Now, lets extract the title from our messy HTML using Beautiful Soup.

**Listing 16. 36. Accessing the title with Beautiful Soup**

In [36]:
soup = bs(html_contents)
print(soup.title.text)

Manning | Data Science Bookcamp


Leveraging our `soup` object, we can further analyze the page. For instance, we can extract the division that contains an _about the book_ header in order to print a description of this book.

**Listing 16. 37. Accessing a description of this book**

In [37]:
for division in soup.find_all('div'):
    header = division.h2
    if header is None:
        continue
        
    if header.text.lower() == 'about the book':
        print(division.text)


about the book

Data Science Bookcamp is a comprehensive set of challenging projects carefully designed to grow your data science skills from novice to master.
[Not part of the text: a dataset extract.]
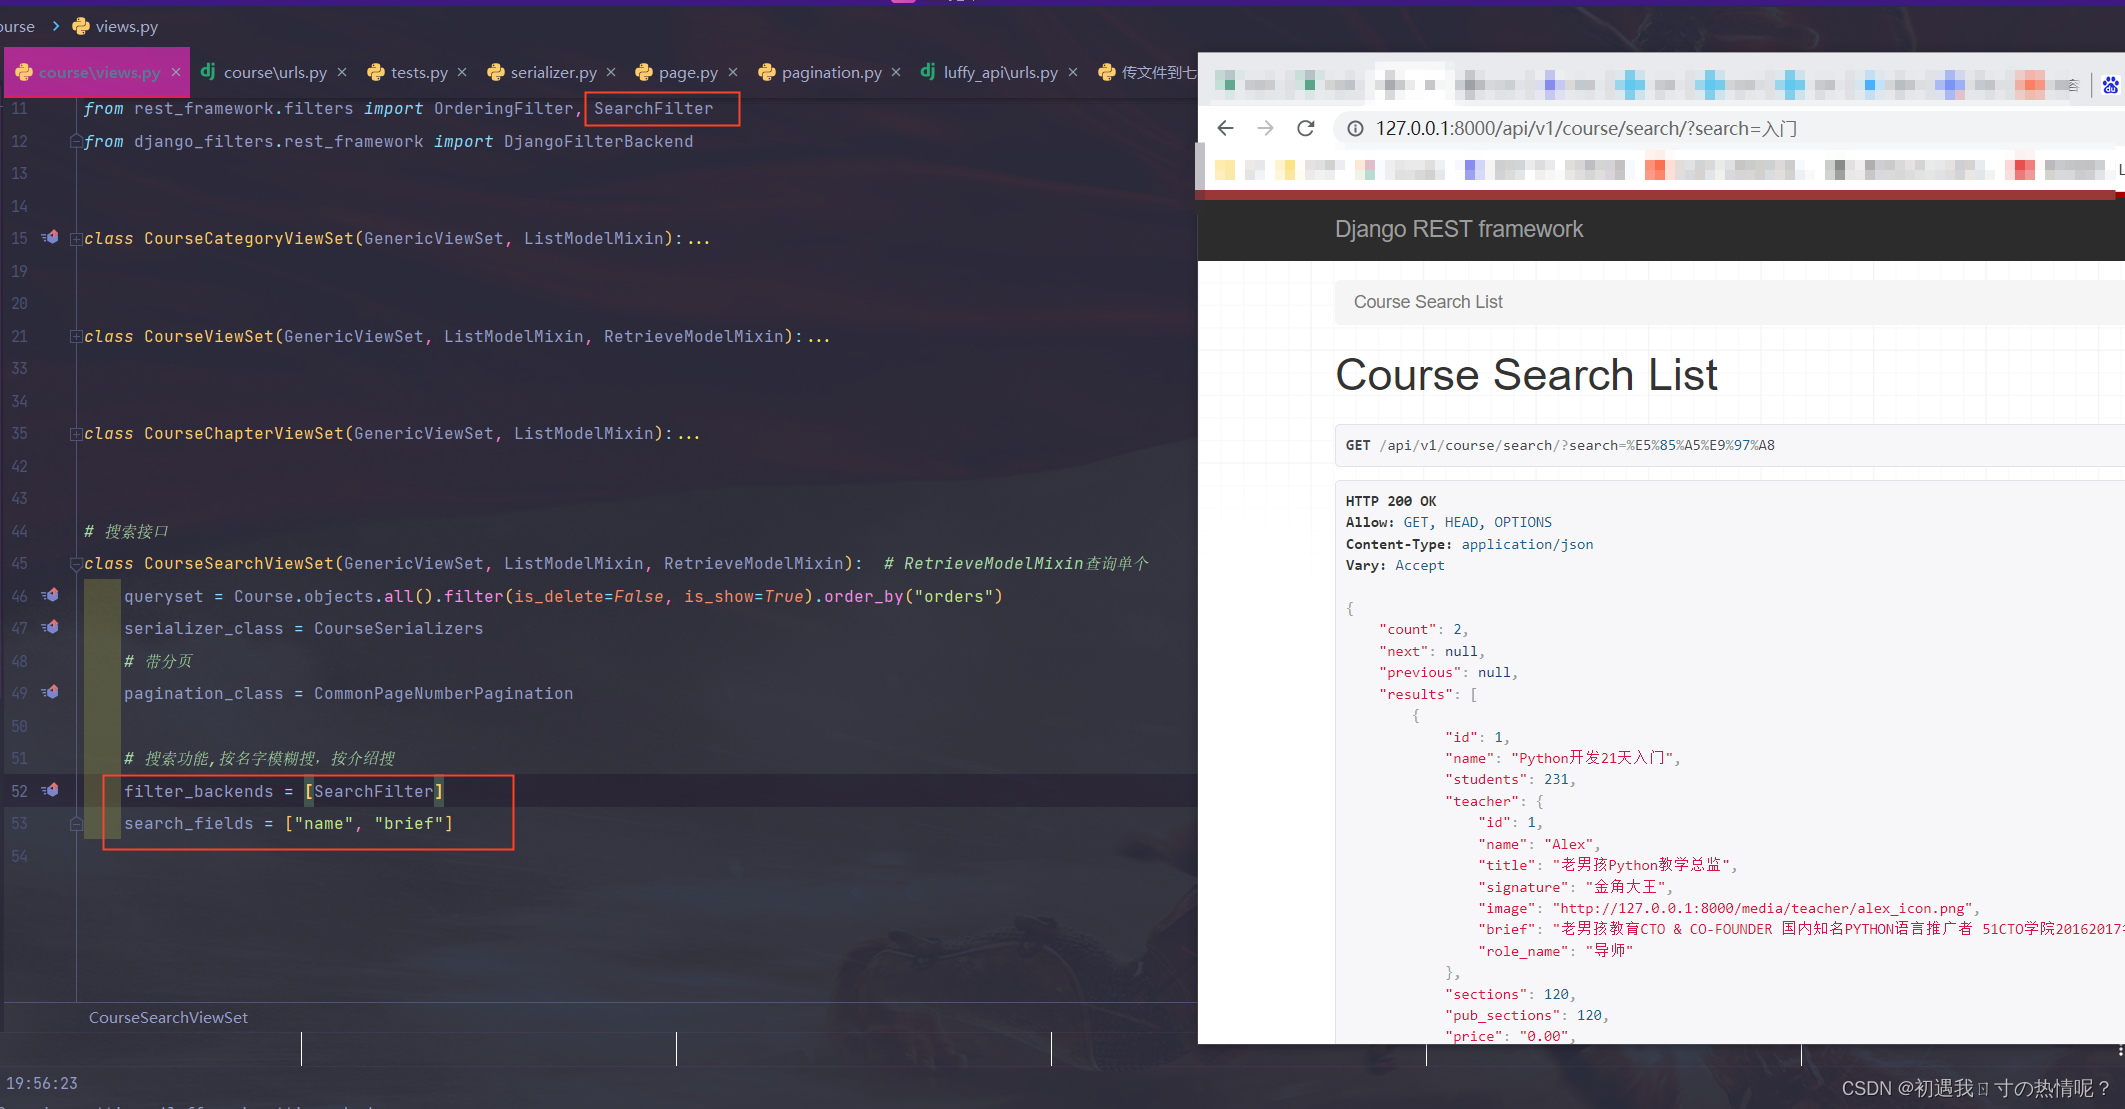
Task: Click CourseSearchViewSet in the bottom breadcrumb
Action: (168, 1017)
Veteran data scientist Leonard Apeltsin sets five increasingly difficult exercises that test your abilities against the kind of problems you’d encounter in the real world. As you solve each challenge, you’ll acquire and expand the data science and Python skills you’ll use as a professional data scientist. Ranging from text processing to machine learning, each project comes complete with a unique downloadable data set and a fully-explained step-by-step solution. Because these projects come from Dr. Apeltsin’s vast experience, each solution highlights the most likely failure points along with practical advice for getting past unexpected pitfalls.  When you wrap up these five awesome exercises, you’ll have a diverse relevant skill set that’s transferable to working in industry.